Nucléaire: Réaction en Chaîne

Ce dimanche 25 juin, des milliers de personnes formeront une chaîne humaine de Tihange à Aix-la-Chapelle pour demander la fermeture immédiate des réacteurs Tihange 2 et Doel 3. Il faut dire que vu leurs 15.000 fissures et les résultats «alarmants» des études sur le risque d’incendie, on comprend l’inquiétude des citoyens…

Il est des coins de Belgique où des affiches anti-nucléaire ornent les fenêtres d’une maison sur trois. Mais rien n’y fait, les politiques regardent ailleurs.

«En la matière, il n’y a que la mobilisation de masse qui ait jamais réussi à faire bouger les lignes», rapporte Benoît Dupret, co-organisateur de l’action et membre de l’association « Fin du nucléaire ». C’est précisément le but de cette journée: mobiliser des citoyens de Belgique, d’Allemagne et des Pays-Bas à organiser, ensemble, une immense chaîne humaine. Elle s’étendra sur 90 km, partant de Tihange pour arriver à Aix-la-Chapelle, en passant par Liège et Maastricht.

Pas de solution pour les déchets nucléaires

Quel que soit le pays où la centrale est installée, un problème reste insoluble: que faire des déchets? Les débuts de solutions proposées sont irréalistes, voire criminelles.

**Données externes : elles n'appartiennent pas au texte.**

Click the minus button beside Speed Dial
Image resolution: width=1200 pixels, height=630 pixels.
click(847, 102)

Pour les éléments radioactifs à «courte durée de vie» (300 ans, tout de même), il suffirait d’entreposer les déchets et de les placer sous surveillance étroite durant plusieurs siècles.
Protéger ces centrales nucléaires et leurs déchets de tout incident, guerre, tremblements de terre ou attentat terroriste est irréaliste

Quant aux déchets «à longue durée de vie» (plusieurs milliers, voire millions d’années), les politiques envisagées tiennent de l’autruche: l’enfouissement. Cette solution, criminelle, hypothèquerait la santé et l’environnement des générations à venir. Nous n’avons absolument aucun moyen de garantir que les chaînes de vie ne seront jamais irradiées durant des périodes aussi longues.

Le risque d’accident

«Ils jouent à la roulette russe avec nos têtes», avertit Benoît Dupret. Et depuis le rachat d’Electrabel par Engie (GDF-Suez), les profits des réacteurs filent principalement au groupe financier français. Le systématisme ambiant tend à laisser tout pouvoir aux multinationales et semble encore et toujours prendre le dessus sur la raison et l’expression citoyenne.

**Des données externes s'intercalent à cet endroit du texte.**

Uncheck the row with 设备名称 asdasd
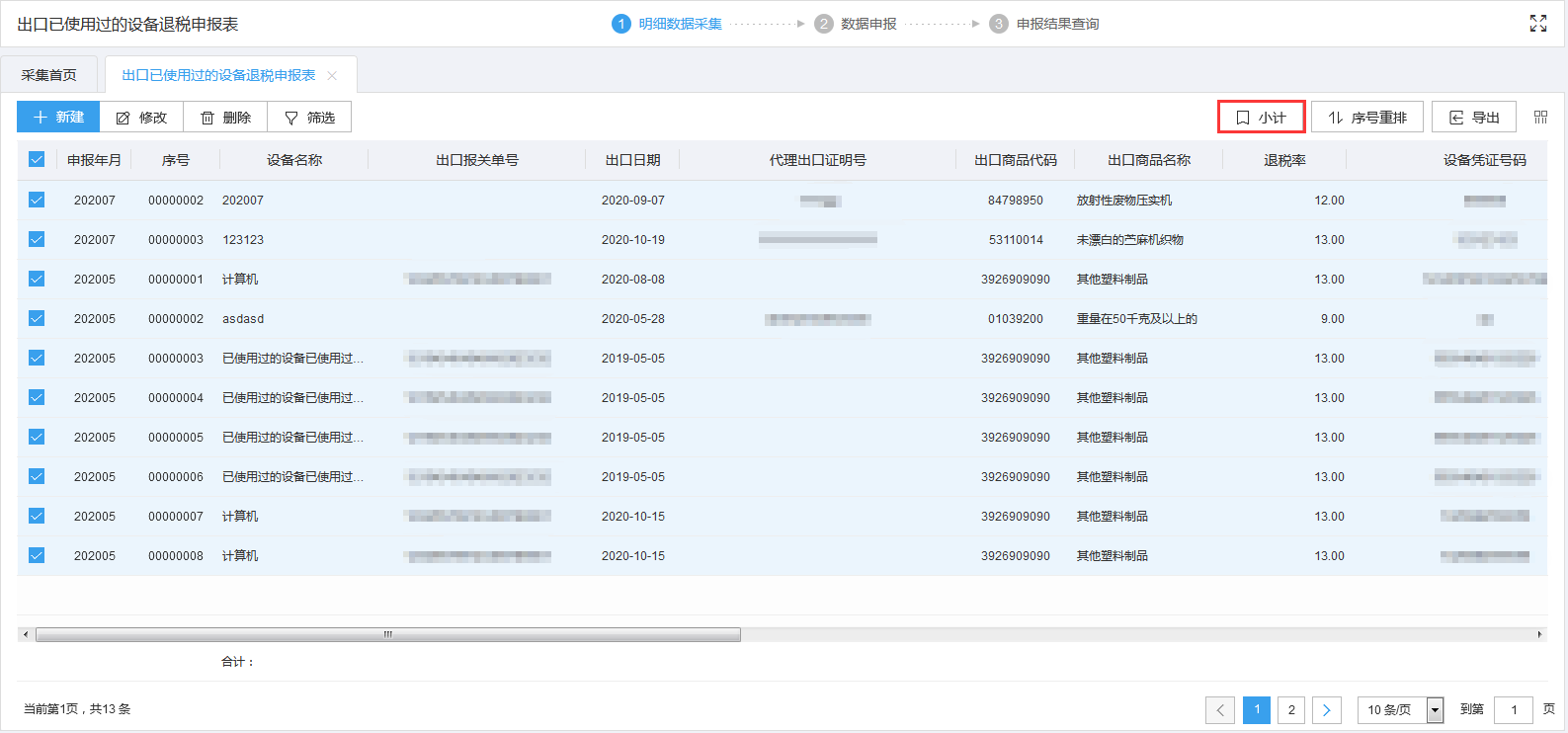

Plus un réacteur vieillit, plus il est dangereux. Les sept réacteurs belges ont plus de 30 ans, trois d’entre eux ont même plus de 40 ans. Les micro-fissures, dont on parle tant, se comptent par milliers et peuvent atteindre jusqu’à 18 cm de long. Même le directeur de l’Agence fédérale de contrôle nucléaire a été forcé de reconnaître publiquement qu’un nouveau réacteur qui comporterait les défauts de Doel et Tihange ne serait pas homologué.

Vu les risques et les enjeux du nucléaire, la question n’est donc plus de savoir si on est pour ou contre cette production d’énergie. La question est quand on en sort, comment et à quel rythme?

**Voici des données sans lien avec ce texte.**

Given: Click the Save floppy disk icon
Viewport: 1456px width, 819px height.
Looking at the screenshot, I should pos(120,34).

La chaîne humaine de ce 25 juin revendiquera la fermeture immédiate des deux réacteurs fissurés, des investissements massifs et rapides dans les énergies renouvelables via une transition socialement juste.
Il est donc important de se rendre en nombre à cette Chaîne humaine. Chaque maillon compte!

Il y a plus de 30 ans, POUR mobilisait déjà ses lecteurs contre ces centrales aux cuves fissurées. Notre avis était déjà: il est impératif de sortir au plus vite de cette énergie mortifère.
Depuis, il y a eu Tchernobyl et Fukushima. Ne rajoutons pas Doel et Tihange à la liste.


Bouli Lanners:
«Vous vous dites aussi, «J’m’en fous, j’habite à Bruxelles» ou «J’m’en fous, j’habite à Knokke». Si ça pète à Tihange, vous êtes baisé à Bruxelles, vous êtes baisé à Knokke, etc. Le nucléaire, c’est pas un truc qui respecte les frontières politiques.»